Why $(A -\lambda I)v$ is an eigenvector if $v$ is not?

Question

We have that the eigenvalue is only one real value, and we have a matrix of $2\times 2$, but I fail to see why $(A -\lambda I)v$ , I tried plugging the equation and using that the matrix satisfies its characteristic equation, but that didn't work, and I actually proof that that if we have real values with same magnitude and different sign, then $(A-\lambda ^2)v$ is an eigenvector if v is not.
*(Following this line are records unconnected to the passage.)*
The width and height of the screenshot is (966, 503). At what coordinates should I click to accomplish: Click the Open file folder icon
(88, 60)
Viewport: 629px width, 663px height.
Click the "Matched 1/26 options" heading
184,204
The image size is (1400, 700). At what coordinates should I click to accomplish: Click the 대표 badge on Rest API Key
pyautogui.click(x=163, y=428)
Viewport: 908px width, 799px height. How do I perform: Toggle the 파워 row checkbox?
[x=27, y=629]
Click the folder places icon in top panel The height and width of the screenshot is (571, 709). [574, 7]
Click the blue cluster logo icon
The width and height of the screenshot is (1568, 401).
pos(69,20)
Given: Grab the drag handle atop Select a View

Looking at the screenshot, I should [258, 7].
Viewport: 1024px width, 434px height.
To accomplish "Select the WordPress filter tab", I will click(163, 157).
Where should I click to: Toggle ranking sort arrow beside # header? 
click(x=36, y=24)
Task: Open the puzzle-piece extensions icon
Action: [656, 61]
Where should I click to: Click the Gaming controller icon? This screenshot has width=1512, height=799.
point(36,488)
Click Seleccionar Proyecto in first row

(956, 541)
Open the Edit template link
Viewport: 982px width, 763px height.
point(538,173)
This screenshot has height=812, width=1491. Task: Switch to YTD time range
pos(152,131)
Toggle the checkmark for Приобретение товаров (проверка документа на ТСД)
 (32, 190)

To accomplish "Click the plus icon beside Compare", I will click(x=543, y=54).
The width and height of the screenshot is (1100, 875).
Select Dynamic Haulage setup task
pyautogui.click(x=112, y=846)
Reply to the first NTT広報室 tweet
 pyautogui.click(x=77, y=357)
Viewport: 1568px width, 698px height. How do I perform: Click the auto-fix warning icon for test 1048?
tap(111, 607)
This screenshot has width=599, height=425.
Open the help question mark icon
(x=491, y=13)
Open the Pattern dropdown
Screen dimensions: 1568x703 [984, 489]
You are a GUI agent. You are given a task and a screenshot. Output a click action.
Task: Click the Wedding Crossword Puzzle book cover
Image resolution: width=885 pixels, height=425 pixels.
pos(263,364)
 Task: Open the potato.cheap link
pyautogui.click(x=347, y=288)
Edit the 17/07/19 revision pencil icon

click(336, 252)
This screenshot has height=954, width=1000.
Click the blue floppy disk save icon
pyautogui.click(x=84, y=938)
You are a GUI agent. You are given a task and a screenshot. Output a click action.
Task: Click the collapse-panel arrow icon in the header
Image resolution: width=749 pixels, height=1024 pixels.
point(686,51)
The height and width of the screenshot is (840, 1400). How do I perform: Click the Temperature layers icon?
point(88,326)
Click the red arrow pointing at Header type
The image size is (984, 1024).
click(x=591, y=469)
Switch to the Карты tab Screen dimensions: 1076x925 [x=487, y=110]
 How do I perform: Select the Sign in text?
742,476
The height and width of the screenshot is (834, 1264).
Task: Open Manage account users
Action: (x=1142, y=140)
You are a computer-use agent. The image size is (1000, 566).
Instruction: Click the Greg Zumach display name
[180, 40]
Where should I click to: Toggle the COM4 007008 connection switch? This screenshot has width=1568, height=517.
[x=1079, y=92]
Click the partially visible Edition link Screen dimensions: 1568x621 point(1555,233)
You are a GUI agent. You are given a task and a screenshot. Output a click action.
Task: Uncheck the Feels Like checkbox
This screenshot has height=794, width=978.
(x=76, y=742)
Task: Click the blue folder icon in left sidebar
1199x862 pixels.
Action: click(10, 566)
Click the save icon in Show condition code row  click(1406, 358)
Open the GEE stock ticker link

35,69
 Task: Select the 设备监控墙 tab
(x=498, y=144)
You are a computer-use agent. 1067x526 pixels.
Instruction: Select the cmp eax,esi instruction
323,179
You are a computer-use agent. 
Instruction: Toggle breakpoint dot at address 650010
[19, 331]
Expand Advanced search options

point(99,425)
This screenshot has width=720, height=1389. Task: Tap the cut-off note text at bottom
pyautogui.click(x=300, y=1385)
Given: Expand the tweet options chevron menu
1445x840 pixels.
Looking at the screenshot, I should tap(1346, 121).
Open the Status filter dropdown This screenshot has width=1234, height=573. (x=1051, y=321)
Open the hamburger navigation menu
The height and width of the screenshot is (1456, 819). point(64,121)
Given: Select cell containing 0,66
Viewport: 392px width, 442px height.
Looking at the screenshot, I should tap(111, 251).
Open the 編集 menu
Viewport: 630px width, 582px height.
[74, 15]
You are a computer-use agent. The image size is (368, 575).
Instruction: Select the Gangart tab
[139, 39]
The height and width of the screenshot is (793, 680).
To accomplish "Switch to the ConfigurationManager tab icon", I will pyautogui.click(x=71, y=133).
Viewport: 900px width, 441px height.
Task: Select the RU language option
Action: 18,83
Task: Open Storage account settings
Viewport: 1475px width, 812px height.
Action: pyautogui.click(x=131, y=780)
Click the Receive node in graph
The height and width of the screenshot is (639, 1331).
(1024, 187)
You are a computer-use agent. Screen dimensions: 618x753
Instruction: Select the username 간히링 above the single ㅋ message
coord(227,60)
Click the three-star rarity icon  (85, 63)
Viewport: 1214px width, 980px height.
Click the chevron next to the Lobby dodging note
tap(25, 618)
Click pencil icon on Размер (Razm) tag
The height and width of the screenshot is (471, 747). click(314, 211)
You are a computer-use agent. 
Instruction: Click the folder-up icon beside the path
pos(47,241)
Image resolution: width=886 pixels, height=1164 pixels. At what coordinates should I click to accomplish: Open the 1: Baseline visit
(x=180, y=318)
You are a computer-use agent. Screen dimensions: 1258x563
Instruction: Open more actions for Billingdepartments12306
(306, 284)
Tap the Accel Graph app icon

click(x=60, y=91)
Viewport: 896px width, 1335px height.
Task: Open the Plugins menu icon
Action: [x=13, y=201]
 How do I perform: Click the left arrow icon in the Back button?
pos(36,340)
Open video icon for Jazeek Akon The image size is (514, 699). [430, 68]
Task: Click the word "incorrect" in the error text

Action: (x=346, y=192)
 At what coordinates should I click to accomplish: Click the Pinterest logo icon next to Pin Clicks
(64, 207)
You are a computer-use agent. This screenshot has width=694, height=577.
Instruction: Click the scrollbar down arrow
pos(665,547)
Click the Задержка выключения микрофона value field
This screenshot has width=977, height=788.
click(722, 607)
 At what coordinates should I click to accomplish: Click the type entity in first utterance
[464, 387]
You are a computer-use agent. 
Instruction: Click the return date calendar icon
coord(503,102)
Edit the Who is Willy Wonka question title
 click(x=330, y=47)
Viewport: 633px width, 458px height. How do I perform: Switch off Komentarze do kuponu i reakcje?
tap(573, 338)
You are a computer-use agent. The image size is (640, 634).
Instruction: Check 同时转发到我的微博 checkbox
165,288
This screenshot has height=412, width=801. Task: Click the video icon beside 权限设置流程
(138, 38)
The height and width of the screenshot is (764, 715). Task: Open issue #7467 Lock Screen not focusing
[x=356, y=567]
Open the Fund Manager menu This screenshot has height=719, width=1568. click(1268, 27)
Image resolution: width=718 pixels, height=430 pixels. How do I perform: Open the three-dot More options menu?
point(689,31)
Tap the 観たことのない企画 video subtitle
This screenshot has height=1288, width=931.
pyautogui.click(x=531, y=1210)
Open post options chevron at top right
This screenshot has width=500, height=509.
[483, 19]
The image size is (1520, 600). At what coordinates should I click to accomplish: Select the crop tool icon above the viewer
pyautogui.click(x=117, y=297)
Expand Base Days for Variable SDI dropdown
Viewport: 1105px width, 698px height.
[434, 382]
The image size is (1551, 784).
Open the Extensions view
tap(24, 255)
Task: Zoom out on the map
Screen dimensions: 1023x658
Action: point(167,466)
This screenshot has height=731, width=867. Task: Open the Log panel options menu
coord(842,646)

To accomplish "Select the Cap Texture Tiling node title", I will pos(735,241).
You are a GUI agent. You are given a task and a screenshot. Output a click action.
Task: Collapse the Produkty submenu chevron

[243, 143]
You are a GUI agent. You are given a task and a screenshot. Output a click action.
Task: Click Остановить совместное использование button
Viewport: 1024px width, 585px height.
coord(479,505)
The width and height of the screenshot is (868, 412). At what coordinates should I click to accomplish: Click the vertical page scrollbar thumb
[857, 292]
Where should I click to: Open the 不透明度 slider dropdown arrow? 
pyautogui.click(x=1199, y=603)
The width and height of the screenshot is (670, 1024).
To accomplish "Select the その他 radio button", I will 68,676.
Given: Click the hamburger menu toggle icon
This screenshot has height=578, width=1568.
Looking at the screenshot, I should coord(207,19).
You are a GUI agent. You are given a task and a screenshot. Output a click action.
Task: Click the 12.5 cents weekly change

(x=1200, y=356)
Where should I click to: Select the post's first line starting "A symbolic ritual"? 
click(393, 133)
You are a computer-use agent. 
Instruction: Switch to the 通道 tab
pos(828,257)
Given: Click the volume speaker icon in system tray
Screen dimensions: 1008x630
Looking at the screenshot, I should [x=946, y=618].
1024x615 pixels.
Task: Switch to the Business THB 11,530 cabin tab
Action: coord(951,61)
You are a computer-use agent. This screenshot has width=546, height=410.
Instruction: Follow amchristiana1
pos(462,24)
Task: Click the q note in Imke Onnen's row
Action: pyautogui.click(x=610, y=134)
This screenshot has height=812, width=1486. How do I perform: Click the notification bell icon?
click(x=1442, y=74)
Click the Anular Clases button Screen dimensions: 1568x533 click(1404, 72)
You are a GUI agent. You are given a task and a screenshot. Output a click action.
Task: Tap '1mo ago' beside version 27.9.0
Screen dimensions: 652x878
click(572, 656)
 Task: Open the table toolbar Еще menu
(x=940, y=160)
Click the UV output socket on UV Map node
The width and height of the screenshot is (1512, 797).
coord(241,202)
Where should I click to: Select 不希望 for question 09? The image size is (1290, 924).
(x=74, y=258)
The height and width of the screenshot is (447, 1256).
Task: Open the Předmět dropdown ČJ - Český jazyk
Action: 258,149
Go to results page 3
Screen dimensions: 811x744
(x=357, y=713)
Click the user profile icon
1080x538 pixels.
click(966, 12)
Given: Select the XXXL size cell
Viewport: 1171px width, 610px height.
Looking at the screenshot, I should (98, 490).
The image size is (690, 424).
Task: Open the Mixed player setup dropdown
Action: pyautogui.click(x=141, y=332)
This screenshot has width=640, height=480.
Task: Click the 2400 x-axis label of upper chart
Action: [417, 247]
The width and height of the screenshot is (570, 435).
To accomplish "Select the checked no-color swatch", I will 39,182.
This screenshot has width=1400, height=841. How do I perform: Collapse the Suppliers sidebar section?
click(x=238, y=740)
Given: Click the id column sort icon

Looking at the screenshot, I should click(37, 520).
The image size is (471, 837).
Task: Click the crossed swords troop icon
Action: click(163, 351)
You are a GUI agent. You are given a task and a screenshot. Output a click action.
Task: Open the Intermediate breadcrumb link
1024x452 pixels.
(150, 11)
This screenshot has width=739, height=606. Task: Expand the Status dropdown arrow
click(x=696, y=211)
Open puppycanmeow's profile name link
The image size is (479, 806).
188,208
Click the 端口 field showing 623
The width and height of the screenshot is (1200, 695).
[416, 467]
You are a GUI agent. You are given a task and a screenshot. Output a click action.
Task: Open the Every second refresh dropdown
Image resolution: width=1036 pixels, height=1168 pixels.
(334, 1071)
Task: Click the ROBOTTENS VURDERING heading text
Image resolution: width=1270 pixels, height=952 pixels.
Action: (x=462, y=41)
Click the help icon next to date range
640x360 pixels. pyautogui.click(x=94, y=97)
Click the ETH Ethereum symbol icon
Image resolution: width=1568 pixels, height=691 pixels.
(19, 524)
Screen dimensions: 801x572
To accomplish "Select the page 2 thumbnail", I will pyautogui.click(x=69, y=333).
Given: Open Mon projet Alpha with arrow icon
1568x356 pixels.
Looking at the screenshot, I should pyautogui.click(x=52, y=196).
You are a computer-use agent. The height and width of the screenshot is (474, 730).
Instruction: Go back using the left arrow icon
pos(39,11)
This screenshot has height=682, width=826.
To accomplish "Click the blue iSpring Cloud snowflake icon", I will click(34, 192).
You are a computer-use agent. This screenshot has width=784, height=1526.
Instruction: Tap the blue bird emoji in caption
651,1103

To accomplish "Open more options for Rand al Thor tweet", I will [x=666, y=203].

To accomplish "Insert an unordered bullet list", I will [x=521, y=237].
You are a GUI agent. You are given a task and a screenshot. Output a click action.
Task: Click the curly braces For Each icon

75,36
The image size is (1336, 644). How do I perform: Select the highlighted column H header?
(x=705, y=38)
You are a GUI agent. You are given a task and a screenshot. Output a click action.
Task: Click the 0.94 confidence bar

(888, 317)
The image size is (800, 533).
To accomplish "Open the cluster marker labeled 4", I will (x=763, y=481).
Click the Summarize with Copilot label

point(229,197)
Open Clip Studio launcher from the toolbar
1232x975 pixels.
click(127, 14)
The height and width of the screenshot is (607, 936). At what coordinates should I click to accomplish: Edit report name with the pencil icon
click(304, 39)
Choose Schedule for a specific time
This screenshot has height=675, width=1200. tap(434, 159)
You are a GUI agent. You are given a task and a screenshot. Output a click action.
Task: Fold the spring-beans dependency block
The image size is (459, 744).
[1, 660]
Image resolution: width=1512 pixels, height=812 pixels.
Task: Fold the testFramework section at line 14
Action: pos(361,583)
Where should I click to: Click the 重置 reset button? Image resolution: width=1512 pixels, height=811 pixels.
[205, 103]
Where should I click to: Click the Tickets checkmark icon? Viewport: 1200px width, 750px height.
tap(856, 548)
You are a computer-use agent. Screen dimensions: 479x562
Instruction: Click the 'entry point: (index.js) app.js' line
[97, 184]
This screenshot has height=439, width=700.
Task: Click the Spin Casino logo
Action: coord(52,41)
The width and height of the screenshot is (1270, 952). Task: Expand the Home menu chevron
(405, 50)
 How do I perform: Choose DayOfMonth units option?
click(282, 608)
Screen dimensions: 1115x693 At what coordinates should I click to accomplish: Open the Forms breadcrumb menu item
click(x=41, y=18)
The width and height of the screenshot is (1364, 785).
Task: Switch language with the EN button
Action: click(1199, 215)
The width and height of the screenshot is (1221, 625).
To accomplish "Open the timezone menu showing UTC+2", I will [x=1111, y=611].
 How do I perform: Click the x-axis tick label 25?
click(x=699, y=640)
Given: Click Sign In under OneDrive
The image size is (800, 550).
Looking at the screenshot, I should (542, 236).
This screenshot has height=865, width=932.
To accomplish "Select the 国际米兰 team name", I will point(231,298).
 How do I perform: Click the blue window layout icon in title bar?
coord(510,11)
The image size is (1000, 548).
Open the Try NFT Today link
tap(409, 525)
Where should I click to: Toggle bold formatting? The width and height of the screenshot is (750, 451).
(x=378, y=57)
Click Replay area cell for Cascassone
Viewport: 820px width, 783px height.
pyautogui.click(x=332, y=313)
Could it be this is false?, i read that in a book about structures.

Answer 1

I think you're saying that $A$ is a $2\times 2$ matrix with only one eigenvalue, $\lambda$. If so then the characteristic polynomial is $$\det(A-tI)=(t-\lambda)^2,$$ so that $(A-\lambda I)^2=0$. So $$(A-\lambda I)(A-\lambda I)v=0,$$so $(A-\lambda I)v$ is an eigenvector.

Answer 2

The construction you describe is how to create the Jordan Normal Form for this matrix $A.$ You have a column vector $v$ with $(A - \lambda I) v \neq 0.$ Well, make a new column vector $u =(A - \lambda I) v.$ Then the matrix for $A$ in the ordered basis $u,v$ is $$ \left( \begin{array}{cc} \lambda & 1 \\ 0 & \lambda \end{array} \right) $$ which is how Jordan is taught in the U.S. Last week, a guy from Uruguay said they put the extra $1$ below the main diagonal.

Anyway, if $R$ is the 2 by 2 matrix with left column $u$ and right column $v,$ then $R^{-1} AR = J$ is the Jordan form I showed above.